Komi, J, Lankinen, KS, Härkönen, P, DeGregorio, MW, Voipio, S, Kivinen, S, Tuimala, R, Vihtamäki, T, Vihko, K, Ylikorkala, O, et al
Menopause (New York, N.Y.). 2005;(2):202-9
Abstract
OBJECTIVE To compare ospemifene and raloxifene regarding their effects on hormones, lipids, genital tract, and tolerability in postmenopausal women. DESIGN A randomized, double-blind study in which 118 healthy postmenopausal women received 30 (n = 29), 60 (n = 30), or 90 mg (n = 30) of ospemifene or 60 mg (n = 29) of raloxifene for 3 months.
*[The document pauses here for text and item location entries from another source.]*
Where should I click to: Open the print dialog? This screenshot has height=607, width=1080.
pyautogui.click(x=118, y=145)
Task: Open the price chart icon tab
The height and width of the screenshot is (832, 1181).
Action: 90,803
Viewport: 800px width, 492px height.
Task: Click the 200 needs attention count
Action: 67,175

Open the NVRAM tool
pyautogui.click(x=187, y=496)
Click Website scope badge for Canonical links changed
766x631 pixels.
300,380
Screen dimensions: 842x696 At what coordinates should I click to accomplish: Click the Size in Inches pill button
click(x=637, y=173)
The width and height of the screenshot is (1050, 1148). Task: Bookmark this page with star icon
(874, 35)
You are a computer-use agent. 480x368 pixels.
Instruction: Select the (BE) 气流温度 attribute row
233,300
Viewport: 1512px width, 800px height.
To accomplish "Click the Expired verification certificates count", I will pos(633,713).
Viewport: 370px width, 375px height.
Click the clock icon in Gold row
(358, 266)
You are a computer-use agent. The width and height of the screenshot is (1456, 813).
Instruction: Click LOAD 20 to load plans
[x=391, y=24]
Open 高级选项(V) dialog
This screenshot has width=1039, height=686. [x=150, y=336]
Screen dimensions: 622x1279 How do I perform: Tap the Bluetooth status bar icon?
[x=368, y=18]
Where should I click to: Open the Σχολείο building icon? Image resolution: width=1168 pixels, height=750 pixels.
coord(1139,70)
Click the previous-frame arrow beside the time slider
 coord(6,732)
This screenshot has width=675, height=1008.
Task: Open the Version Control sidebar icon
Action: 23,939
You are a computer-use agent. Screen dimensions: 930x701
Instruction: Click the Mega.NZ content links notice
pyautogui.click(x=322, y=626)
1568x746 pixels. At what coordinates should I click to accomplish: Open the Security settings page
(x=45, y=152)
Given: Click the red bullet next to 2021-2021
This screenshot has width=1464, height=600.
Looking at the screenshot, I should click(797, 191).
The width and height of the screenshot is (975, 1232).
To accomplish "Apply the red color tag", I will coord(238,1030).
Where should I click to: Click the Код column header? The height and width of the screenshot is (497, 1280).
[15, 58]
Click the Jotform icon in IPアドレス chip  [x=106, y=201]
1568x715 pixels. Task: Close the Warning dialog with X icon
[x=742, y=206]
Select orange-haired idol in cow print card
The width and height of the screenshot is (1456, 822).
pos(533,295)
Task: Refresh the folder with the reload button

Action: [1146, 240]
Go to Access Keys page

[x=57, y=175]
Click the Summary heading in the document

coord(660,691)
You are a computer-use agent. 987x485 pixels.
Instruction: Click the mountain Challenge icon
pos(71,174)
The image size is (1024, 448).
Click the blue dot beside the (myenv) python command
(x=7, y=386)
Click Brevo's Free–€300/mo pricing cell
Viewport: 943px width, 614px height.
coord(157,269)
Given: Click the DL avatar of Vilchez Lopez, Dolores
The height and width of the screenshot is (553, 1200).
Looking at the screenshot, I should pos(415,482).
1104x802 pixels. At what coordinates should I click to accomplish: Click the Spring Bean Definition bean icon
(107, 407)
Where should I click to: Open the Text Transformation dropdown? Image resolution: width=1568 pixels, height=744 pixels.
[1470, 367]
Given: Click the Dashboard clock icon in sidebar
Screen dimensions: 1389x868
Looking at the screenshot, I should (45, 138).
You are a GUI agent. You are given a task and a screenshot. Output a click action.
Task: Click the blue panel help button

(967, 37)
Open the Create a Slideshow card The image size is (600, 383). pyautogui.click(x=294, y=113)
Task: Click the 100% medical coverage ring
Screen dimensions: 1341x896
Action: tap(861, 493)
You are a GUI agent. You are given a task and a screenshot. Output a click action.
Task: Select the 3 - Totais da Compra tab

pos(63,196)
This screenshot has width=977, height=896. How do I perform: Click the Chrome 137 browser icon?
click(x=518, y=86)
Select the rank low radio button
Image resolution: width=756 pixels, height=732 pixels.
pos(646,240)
RESULTS There were no significant differences in the baseline characteristics between study groups. In comparison with raloxifene, follicle-stimulating hormone levels decreased significantly more in the 90-mg ospemifene group and sex hormone-binding globulin levels increased more in all ospemifene groups. Total cholesterol and low-density lipoprotein cholesterol levels decreased more in raloxifene than in ospemifene groups, although the difference in low-density lipoprotein cholesterol between 90-mg ospemifene and raloxifene was not significant. Endometrial thickness did not change in any study group and endometrial biopsies showed atrophy in the majority of subjects at 3 months. All ospemifene groups demonstrated a clear estrogenic effect on the vaginal epithelium, as seen in Pap smears. This was in sharp contrast to the raloxifene group, which had no effect on the vaginal epithelium. Kupperman index decreased in all study groups during treatment. The adverse events were mild, mainly single cases, and no clustering of events was observed. There were no clinically significant abnormal findings in laboratory safety parameters. CONCLUSIONS Ospemifene, at the dose of 90 mg/day, was more estrogenic than raloxifene, as shown by changes in serum follicle-stimulating hormone and sex hormone-binding globulin levels. Neither agent stimulated endometrium, but in contrast to raloxifene, ospemifene had a clear estrogenic effect in the vagina. Further studies with ospemifene are needed in subjects with vaginal atrophy.